Moi aussi, j’ai tenté l’expérience. Je me suis assis sur une chaise au jardin du Luxembourg, face à une statue. J’ai tiré vers moi une autre chaise en fer, je me suis installé et j’ai tendu la main. J’ai attendu ainsi, une journée entière, je crois. Il ne s’est rien passé. Enfin, presque rien. Deux passants se sont arrêtés, intrigués. L’un d’eux m’a demandé ce que je fabriquais là, main tendue, devant une statue.

« Je m’entraîne à ne rien recevoir », ai-je répondu, satisfait d’avoir pu ressortir cette phrase de Diogène.

Ils n’ont rien compris, évidemment. Ils ont esquissé un geste du doigt sur leur tempe, un petit quart de tour, puis un autre, et sont repartis. Cela faisait partie de l’exercice, aussi. Accepter d’être pris pour un fou, un original. Mais peu importait. J’avais un but, et je ne le perdais pas de vue.

Ce but, c’était d’atteindre une certaine forme de dépouillement. Une pauvreté choisie, en somme, mais qui n’était qu’un passage obligé.

Le véritable but, je ne l’ai découvert que bien plus tard, après m’être raconté mille mensonges. Ce but, c’était la franchise.

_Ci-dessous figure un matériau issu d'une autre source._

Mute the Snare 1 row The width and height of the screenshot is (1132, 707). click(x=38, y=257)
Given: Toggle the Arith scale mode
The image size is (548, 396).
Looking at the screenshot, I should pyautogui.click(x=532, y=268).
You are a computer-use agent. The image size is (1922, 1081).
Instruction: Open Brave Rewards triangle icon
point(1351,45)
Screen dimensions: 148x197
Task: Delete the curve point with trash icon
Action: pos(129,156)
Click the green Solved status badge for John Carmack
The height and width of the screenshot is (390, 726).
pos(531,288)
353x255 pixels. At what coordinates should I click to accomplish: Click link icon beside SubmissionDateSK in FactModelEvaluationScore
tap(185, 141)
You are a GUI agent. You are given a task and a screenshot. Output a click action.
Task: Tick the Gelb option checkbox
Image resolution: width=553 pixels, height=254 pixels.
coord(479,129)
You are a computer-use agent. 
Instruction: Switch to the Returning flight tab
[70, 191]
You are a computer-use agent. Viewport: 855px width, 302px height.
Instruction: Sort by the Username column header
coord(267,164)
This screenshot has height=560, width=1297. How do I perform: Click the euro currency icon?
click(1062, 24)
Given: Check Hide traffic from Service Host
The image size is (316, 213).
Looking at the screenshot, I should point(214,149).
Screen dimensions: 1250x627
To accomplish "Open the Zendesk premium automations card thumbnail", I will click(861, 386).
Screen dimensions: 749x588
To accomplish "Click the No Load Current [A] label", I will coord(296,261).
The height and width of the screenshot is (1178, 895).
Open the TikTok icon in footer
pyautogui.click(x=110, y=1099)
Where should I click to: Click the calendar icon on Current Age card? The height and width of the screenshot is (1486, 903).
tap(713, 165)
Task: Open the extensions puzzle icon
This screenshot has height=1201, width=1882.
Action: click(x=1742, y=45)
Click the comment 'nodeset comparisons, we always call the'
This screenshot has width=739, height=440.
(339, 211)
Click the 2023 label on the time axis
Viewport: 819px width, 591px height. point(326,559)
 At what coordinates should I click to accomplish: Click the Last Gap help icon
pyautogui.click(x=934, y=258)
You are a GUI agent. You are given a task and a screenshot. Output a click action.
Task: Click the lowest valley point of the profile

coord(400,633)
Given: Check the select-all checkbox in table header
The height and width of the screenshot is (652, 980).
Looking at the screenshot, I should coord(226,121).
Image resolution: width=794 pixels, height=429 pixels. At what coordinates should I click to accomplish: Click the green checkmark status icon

Pas la franchise envers les autres – on peut très bien vivre sans jamais se soucier de cette dernière. Mais la franchise envers soi-même. Et celle-là, si on l’évite, si on la manque, aïe, aïe, aïe... C’est comme dans le film Gravity : on finit par errer, seul, enfermé dans un scaphandre, perdu dans l’espace intersidéral, sans aucun espoir de retour.